ABSTRACT

Appleton field is a Jurassic Smackover field situated above two pre-Mesozoic paleohighs in the northern part of the Conecuh Embayment of southwestern Alabama. The interplay between paleotopography, sea-level fluctuation, and carbonate productivity controlled Smackover deposition in Appleton field.

The Smackover Formation and the overlying Buckner Anhydrite Member of the Haynesville Formation were deposited in three depositional stages corresponding to periods dominated by marine transgression, aggradation, and progradation.

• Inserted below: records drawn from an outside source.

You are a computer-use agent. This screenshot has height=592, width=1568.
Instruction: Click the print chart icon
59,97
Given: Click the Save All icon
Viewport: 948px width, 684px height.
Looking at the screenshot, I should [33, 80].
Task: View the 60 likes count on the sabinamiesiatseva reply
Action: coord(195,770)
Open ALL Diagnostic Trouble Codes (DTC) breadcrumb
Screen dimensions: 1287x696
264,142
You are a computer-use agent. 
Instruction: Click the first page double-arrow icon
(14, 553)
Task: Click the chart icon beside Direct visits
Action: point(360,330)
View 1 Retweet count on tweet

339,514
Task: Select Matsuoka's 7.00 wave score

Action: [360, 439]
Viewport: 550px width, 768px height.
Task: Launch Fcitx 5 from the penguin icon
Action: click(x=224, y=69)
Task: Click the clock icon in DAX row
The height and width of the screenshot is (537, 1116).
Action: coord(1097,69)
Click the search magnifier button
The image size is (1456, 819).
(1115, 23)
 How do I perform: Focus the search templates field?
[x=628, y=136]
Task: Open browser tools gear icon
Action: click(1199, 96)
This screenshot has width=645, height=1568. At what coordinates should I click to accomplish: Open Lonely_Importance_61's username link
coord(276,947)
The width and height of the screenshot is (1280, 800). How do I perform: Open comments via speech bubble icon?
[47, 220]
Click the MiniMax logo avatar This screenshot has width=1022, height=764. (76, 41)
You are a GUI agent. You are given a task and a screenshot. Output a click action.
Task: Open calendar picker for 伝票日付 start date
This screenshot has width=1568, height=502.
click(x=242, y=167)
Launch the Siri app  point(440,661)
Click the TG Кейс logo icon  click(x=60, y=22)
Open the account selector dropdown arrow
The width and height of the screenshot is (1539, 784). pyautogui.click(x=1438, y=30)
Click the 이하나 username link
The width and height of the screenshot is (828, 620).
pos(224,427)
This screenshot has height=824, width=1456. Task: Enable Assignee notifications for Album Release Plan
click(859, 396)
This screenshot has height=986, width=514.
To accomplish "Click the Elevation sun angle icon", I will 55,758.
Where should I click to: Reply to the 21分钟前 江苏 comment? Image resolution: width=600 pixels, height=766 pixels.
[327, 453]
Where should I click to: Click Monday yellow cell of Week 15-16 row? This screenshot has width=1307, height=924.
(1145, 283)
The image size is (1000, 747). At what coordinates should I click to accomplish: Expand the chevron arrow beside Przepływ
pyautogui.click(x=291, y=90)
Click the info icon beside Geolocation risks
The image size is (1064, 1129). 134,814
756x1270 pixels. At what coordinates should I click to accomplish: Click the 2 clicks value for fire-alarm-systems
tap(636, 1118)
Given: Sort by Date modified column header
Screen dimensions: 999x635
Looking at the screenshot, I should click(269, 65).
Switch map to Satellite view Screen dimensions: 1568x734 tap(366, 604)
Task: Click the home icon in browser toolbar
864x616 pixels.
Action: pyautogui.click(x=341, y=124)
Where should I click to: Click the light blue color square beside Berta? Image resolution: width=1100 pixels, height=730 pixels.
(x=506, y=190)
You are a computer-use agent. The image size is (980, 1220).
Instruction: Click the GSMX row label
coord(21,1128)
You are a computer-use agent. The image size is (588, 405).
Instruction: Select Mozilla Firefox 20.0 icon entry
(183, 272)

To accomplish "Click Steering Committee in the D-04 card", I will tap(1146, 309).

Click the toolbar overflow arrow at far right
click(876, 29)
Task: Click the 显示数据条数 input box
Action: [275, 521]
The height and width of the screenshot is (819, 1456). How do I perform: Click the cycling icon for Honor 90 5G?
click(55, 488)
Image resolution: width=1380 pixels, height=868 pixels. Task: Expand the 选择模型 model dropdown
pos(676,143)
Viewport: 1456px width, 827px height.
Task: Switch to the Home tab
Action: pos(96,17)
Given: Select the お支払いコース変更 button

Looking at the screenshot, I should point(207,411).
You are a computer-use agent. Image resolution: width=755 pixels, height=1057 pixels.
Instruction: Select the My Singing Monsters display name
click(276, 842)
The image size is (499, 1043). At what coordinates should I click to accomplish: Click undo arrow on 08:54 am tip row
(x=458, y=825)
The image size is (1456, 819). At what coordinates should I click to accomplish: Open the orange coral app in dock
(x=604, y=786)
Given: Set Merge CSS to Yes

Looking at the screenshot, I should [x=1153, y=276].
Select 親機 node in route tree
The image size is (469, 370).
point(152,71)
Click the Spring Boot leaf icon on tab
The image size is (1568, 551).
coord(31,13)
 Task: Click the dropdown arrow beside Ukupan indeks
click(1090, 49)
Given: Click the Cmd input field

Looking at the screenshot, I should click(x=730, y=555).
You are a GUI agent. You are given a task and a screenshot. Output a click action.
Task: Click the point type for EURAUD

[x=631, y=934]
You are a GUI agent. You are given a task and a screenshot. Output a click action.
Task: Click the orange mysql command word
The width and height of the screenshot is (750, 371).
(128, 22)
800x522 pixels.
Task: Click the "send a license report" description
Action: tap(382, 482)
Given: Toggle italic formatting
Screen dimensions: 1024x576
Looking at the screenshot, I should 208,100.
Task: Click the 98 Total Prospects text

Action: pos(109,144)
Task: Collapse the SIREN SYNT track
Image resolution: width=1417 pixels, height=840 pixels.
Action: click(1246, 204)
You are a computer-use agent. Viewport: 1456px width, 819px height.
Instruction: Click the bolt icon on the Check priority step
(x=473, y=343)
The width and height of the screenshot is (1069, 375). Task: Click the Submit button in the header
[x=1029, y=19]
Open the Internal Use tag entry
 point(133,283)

Lower Smackover deposition accompanied a rapid sea-level rise that inundated much of the paleotopography and produced a depositional system that was first transgressive and then aggradational in nature. Algal patch reefs developed around the periphery of the paleohighs and onlapped the features as sea level rose. Middle Smackover deposition accompanied a decrease in the rate of sea level rise. Tidal flat, lagoon, and shoal complexes formed in topographically higher parts of the field, while subwavebase sediments were deposited in deeper waters off structure. Short-term sea-level fluctuations produced seven shallowing-upward packages. During upper Smackover deposition, carbonate productivity outpaced sea level rise allowing the system to aggrade and prograde and producing deposits that are peritidal dominated. Short-term sea-level fluctuations produced shallowing upward packages capped in crestal locations by exposure surfaces. With continued sedimentation, supratidal sabkhas formed over the crests of the paleohighs and prograded offstructure during lower Buckner deposition. Short-term sea-level fluctuations produced a series of shallowing-upward sabkha cycles. Development of coastal salinas or restriction of the northern Conecuh Embayment led to deposition of subaqueous evaporites in the upper Buckner.